Audney’s rebuffs of his attentions, and the fact obvious to everyone in the village that she had eyes only for David, made Hardy all the more determined to possess her.
By the time David departed Shetland in the fall to begin his final year at Oxford, Hardy Tulloch vowed that before his cousin set foot on Whales Reef again, Audney Kerr would be his.
Like most vows, it was easier made than carried out. Hardy was shocked to find Audney not so willing to fall in with his designs. She spurned him with such wit, with a feminine bravado to match his own, that the very ring of her laughter became bitter in his ear. She dared laugh in his face at the suggestion that she accompany him to Lerwick for a weekend where they could “have some fun” together. And she did so in front of a pub full of Hardy’s fellow fishermen.

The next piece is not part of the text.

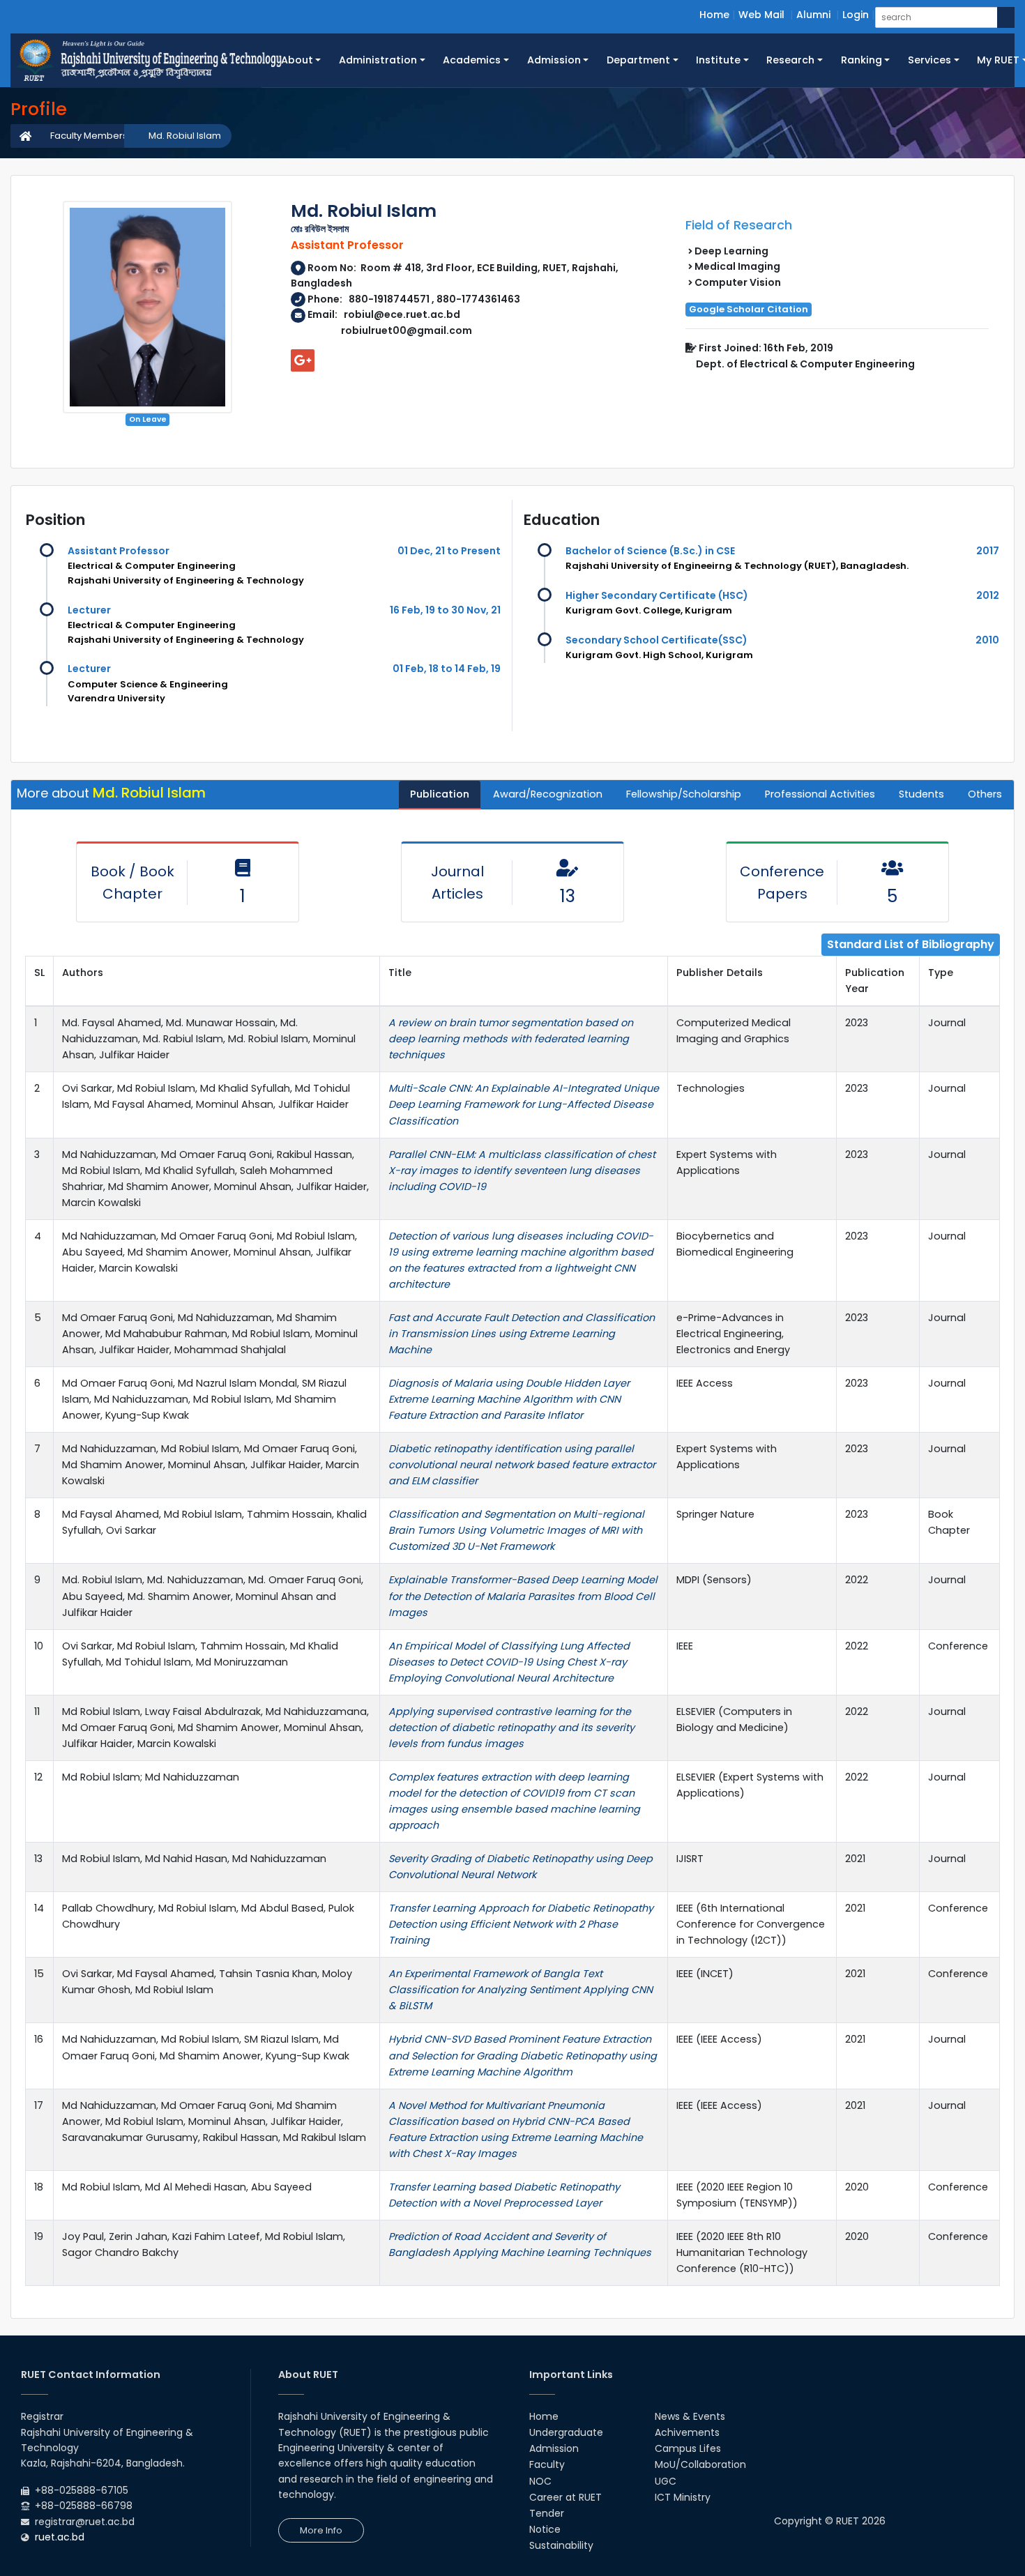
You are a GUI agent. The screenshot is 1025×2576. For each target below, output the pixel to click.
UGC (665, 2481)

Hardy seethed for days at the rebuke. But his anger at being made to look the fool by the village beauty, along with her obvious affection for his milksop of a cousin, only deepened Hardy’s desire to have her.
No matter how long it took, Hardy swore that he would conquer Audney Kerr. In so doing he would prove himself twice the man of the so-called chief.
39
Over Dinner
WASHINGTON, D.C.
Loni Ford and Hugh Norman had managed to see each other but a handful of times since Christmas. At last they both had the same night free and agreed to meet for dinner. Hugh suggested the Capital Grille, and Loni offered no complaint.
The moment they walked into the premier steak house on Pennsylvania Avenue, Hugh glanced about, assessing which movers and shakers might be present. As they were shown to their table, he paused to exchange a handshake and a few words with more than one acquaintance.
“Under Secretary of State . . . Assistant Attorney General,” he whispered as they sat down, “There’s a congressmen . . . one or two senators. And I think that’s the vice-president’s wife over there. A full house tonight!”
“Maybe I should leave!” quipped Loni. “You can schmooze to your heart’s content.”